Fenomena banyaknya stasiun televisi yang menyiarkan acara secara live. Tidak dipungkiri semakin hari semakin banyak acara-acara televisi yang menyiarkan secara langsung. Mulai dari berita, infotainment, parodi, acara hiburan, konser musik, dan lain sebagainya sampai-sampai acara mistik yang melibatkan makhluk dari dunia lain ikut-ikutan disiarkan secara langsung. Apa yang sebenarnya terjadi?. Sifat masyarakat selalu kepo (ingin tahu) menjadi asset yang sangat berharga bagi stasiun televisi. Apa yang diinginkan masyarakat ya itulah yang akan ditayangkan. Masyarakat kini sudah berubah, dimana dahulu masih fine-fine saja ketika siaran televisi merupakan rekaman tapi sekarang masyarakat lebih menyenangi tayangan yang riil. Serasa ada kepuasan tersendiri jika melihat tayangan yang live. Seperti halnya kejadian beberapa waktu yang lalu ketika terjadi tindakan terorisme di Jl. Thamrin Jakarta. Semua stasiun televisi berbondong-bondong menyiarkan secara langsung. Mulai dari tindakan awal sampai kejadian penembakan, dan yang lebih parah saat detik-detik para teroris meledakkan dirinya. Bagi kalangan tertentu hal tersebut mungkin dianggap biasa, tapi bagi banyak kalangan yang lainya hal tersebut bisa menyebabkan traumatis bahkan dapat menyebabkan kemorosotan moral dimana hidup dan mati seolah tidak dianggap lagi sebagai suatu hal yang biasa. Belum lagi tayangan-tayangan hiburan yang menampilkan perempuan-perempuan berpakaian minim dan memakai rok yang sangat pendek sehingga terkadang tanpa sengaja bagian-bagian yang seharusnya tertutup bisa tersorot kamera dan seketika itu juga langsung ditonton oleh jutaan pasang mata. Entah itu anak-anak, dewasa, dan manula. Apakah hal itu bisa disensor? Tentu saja tidak. Lembaga sensor tak bisa berkutik dengan tayangan yang live, lembaga sensor tak bisa memilah mana yang boleh ditayangkan mana yang tidak. Inilah kelicikan dari pemilik stasiun televisi, dengan tidak adanya sensor maka penonton akan semakin senang. Rating akan semakin tinggi, iklan akan berdatangan dan pundi-pundi uang akan semakin melimpah.

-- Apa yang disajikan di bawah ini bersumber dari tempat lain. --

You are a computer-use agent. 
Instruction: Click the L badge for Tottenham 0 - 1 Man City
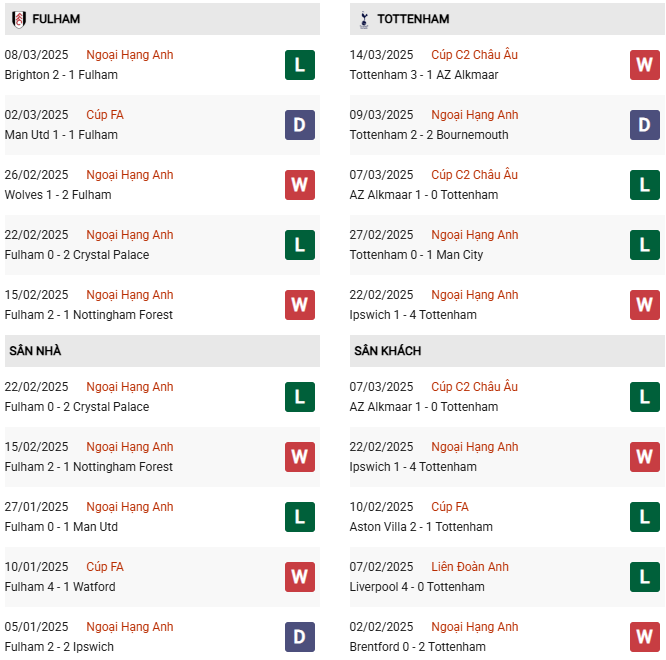click(645, 245)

Peran pemerintah melalui KPI sangat lemah. Hal ini dibuktikan dengan semakin vulgar dan semakin beraninya stasiun-stasiun televisi dalam menayangkan sebuah acara. Mereka selalu mencari cara bagaiman supaya terhindar dari pantauan pemerintah melalui KPI. KPI seakan tak berdaya dengan dibukanya kran kebebasan pers yang semakin terbuka lebar. Tak ada tindakan signifikan yang bisa dilakukan. KPI seolah baru bisa bertindak setelah adanya desakan dari masyarakat, seperti halnya kasus LGBT yang baru marak. KPI bersibuk ria mensensor dan mencegah tayangan-tayangan yang berbau LGBT dan pornografi. Pertanyaannya mengapa baru sekarang? Padahal sudah lama sekali tayangan-tayangan yang berbau LGBT tayang di televisi, bahkan sampai booming beberapa waktu yang lalu. Sampai ada seorang artis laki-laki bergaya perempuan yang dielu-elukan sebagian besar masyarakat namun mungkin Tuhan berkehendak lain sehingga sebelum adanya kasus LGBT yang heboh beliaunya sudah dipanggil terlebih dahulu. Rahasia Tuhan taka da yang tahu.

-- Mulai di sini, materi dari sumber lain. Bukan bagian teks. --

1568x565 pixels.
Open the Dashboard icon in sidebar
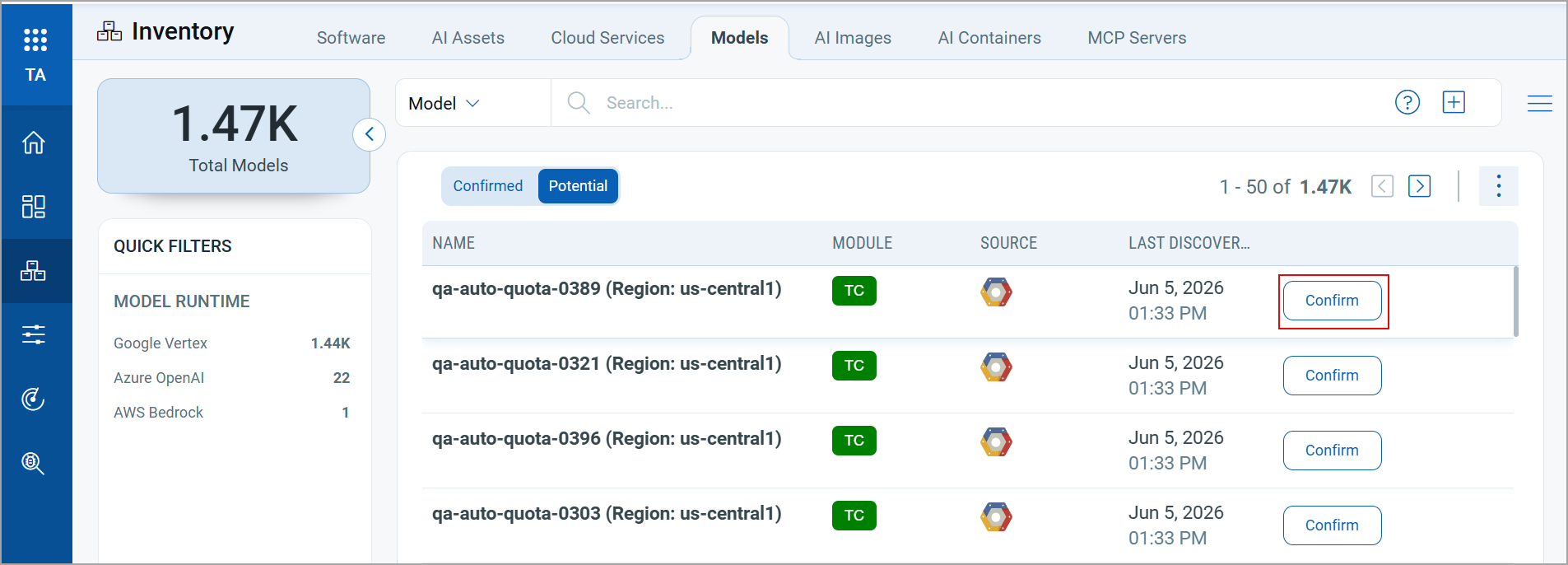tap(34, 206)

Peran aktif orang tua sangatlah diperlukan. Mengapa demikian?. Sejak anak masih dalam kandungan hingga lahir ke dunia, lalu tumbuh besar dan dewasa. Orang tualah yang selalu mendampinginya, mengurus, dan memenuhi segala kebutuhannya termasuk kebutuhan akan pendidikan. Seperti kita ketahui bersama bahwa pendidikan terbagi menjadi dua jenis yakni pendidikan formal dan pendidikan non formal. Pendidikan formal adalah pendidikan yang mempunyai standar tertentu dalam kegiatannya serta diakui yang dibuktikan dengan adanya ijasah. Sedangkan pendidikan non formal yakni pendidikan yang tidak memerlukan standar maupun pengakuan. Seperti halnya ketika anak belanjar mengaji di mushola. Namun yang lebih penting dari itu ialah pendidikan dari orang tuanya kepada anaknya. Dalam pendidikan tersebut anak akan diajarkan tentang budi pekerti, sopan santun, tata krama, termasuk pendidikan moral. Maka apabila seorang anak memiliki akhlaq yang buruk terkait dengan moral maka sangat dipastikan bahwa pendidikan oleh orang tua dianggap gagal. Terkait dengan tayangan siaran langsung televisi yang cenderung tanpa sensor, peran orang tua sangatlah besar. Akan salah besar jika perilaku anak yang meniru gaya artis di televisi kemudian menyalahkan guru di sekolah karena dianggap gagal mendidik. Orang tua sebagai pemegang kekuasaan di rumah seharusnya mampu menerapkan peraturan-peraturan yang bisa mendidik anak-anaknya. Seperti halnya batasan dalam meonton televisi, maupun pendampingan saat menonton siaran televisi. Namun apakah disadari bahwa kesibukan para orang tua melalaikan hal tersebut?. Jika orang tua terus memaksakan keegoisan diri masing-masing bukan tidak mungkin anak-anaknya akan menjadi anak yang jauh dari norma-norma yang berlaku.
-Widi “HeWi” Nugroho-

Kamis, 18 Februari 2016

Anak Sebagai Fashion



Anak Sebagai Fashion
Menikah merupakah suatu ibadah dan mempunyai anak adalah anugerah yang dititipkan oleh Tuhan kepada kita agar kita didik menjadi manusia yang lebih baik. Anak merupakan asset bagi orang tua baik di dunia maupun di akherat. Ketika orang tua kita menjadi lemah dan rapuh maka kita berkewajiban untuk berbakti kepada mereka, ketika kita masih kecil mereka susah payah mendidik kita hingga dewasa sampai bisa menentukan jalan sendiri. Bahkan ketika mereka telah tiadapun kita masih mempunyai kewajiban untuk mendoakan mereka. Begitu juga saat kita diberi anugrah seorang anak. Kita harus mendidik dengan baik karena ketika kita tua renta dan tak berdaya maka merekalah yang akan mengurus kita kelak. Ketika kita tiada maka merekalah juga yang akan mendoakan kita dan memintakan ampunan untuk kita.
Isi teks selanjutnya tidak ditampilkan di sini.